- PROBLEM TO WORK ON:
Taking the entries below from the top, restate each line exactly and end with the line containing "contact@thepulicegroup.com (121, 1862)".

*** EXTRACTED DATA Section Begins ***

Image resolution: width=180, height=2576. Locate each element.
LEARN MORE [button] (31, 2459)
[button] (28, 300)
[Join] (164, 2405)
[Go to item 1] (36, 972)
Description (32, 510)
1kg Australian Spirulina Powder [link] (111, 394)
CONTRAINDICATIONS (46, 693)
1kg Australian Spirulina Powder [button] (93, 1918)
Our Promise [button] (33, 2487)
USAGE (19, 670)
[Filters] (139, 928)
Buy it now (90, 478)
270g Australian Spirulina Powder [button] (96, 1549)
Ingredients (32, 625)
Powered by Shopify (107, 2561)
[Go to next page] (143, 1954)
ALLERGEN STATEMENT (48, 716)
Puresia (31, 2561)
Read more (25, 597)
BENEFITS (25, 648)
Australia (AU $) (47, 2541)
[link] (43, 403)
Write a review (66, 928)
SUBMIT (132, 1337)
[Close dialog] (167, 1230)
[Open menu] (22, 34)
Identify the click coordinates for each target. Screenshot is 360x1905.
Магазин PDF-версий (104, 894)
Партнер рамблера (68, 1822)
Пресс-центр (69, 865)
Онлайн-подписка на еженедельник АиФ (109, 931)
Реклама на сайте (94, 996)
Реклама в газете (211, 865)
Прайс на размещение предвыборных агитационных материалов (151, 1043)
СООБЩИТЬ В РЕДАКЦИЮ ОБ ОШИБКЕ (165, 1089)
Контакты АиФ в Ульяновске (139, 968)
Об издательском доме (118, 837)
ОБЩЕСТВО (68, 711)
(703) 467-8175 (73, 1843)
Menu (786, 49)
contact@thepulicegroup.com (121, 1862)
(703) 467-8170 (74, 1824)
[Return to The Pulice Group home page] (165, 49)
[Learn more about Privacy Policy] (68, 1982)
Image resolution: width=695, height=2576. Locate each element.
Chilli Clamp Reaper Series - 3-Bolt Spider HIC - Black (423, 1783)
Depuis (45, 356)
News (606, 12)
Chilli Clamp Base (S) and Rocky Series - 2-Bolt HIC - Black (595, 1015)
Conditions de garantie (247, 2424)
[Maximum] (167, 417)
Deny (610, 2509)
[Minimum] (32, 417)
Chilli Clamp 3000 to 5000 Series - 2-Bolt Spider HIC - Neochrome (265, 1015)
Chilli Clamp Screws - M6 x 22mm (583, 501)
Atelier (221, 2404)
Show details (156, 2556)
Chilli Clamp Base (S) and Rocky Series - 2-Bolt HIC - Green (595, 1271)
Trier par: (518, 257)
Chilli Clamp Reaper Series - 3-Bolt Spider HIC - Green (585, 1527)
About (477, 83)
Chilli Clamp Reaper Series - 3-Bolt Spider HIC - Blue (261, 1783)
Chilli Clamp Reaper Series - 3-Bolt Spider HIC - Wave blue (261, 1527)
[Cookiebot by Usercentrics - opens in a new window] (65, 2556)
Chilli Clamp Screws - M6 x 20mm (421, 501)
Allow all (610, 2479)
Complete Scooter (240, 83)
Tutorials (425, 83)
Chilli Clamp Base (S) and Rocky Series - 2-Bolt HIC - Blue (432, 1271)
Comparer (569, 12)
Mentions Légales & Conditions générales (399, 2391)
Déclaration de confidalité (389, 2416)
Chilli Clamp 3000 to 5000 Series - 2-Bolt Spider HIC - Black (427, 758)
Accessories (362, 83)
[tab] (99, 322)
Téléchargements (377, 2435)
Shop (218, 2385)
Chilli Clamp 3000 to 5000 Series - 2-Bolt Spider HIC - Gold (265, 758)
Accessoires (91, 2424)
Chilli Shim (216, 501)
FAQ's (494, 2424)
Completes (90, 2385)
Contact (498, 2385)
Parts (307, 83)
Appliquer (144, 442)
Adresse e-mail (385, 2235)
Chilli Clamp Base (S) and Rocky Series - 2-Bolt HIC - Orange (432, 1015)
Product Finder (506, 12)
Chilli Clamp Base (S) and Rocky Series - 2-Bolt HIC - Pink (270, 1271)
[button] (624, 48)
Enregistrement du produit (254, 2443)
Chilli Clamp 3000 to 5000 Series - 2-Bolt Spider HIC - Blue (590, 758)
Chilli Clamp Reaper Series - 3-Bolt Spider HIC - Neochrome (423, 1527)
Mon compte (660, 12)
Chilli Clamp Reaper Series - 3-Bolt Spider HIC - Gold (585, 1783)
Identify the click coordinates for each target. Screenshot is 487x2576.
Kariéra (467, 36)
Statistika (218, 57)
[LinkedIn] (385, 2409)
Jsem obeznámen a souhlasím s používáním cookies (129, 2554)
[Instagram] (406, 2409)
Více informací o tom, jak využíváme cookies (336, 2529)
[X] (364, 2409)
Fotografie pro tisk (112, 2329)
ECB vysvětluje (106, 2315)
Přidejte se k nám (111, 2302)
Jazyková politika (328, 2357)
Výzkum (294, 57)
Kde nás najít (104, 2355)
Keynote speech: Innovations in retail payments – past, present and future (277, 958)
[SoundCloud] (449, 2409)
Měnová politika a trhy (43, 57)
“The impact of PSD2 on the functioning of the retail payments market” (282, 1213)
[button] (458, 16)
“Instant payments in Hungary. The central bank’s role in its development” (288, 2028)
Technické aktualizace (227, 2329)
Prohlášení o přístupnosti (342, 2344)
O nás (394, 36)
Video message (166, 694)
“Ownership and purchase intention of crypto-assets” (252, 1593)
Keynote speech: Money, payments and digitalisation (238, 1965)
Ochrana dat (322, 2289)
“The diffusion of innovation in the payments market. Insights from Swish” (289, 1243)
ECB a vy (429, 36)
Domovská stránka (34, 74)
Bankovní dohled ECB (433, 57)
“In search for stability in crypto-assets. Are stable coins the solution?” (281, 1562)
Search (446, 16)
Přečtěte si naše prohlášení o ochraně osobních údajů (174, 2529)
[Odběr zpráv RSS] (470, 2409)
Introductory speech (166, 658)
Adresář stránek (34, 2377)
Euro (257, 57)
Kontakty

*** EXTRACTED DATA Section Ends ***

- RESPONSE:
Image resolution: width=180, height=2576. Locate each element.
LEARN MORE [button] (31, 2459)
[button] (28, 300)
[Join] (164, 2405)
[Go to item 1] (36, 972)
Description (32, 510)
1kg Australian Spirulina Powder [link] (111, 394)
CONTRAINDICATIONS (46, 693)
1kg Australian Spirulina Powder [button] (93, 1918)
Our Promise [button] (33, 2487)
USAGE (19, 670)
[Filters] (139, 928)
Buy it now (90, 478)
270g Australian Spirulina Powder [button] (96, 1549)
Ingredients (32, 625)
Powered by Shopify (107, 2561)
[Go to next page] (143, 1954)
ALLERGEN STATEMENT (48, 716)
Puresia (31, 2561)
Read more (25, 597)
BENEFITS (25, 648)
Australia (AU $) (47, 2541)
[link] (43, 403)
Write a review (66, 928)
SUBMIT (132, 1337)
[Close dialog] (167, 1230)
[Open menu] (22, 34)
Identify the click coordinates for each target. Screenshot is 360x1905.
Магазин PDF-версий (104, 894)
Партнер рамблера (68, 1822)
Пресс-центр (69, 865)
Онлайн-подписка на еженедельник АиФ (109, 931)
Реклама на сайте (94, 996)
Реклама в газете (211, 865)
Прайс на размещение предвыборных агитационных материалов (151, 1043)
СООБЩИТЬ В РЕДАКЦИЮ ОБ ОШИБКЕ (165, 1089)
Контакты АиФ в Ульяновске (139, 968)
Об издательском доме (118, 837)
ОБЩЕСТВО (68, 711)
(703) 467-8175 (73, 1843)
Menu (786, 49)
contact@thepulicegroup.com (121, 1862)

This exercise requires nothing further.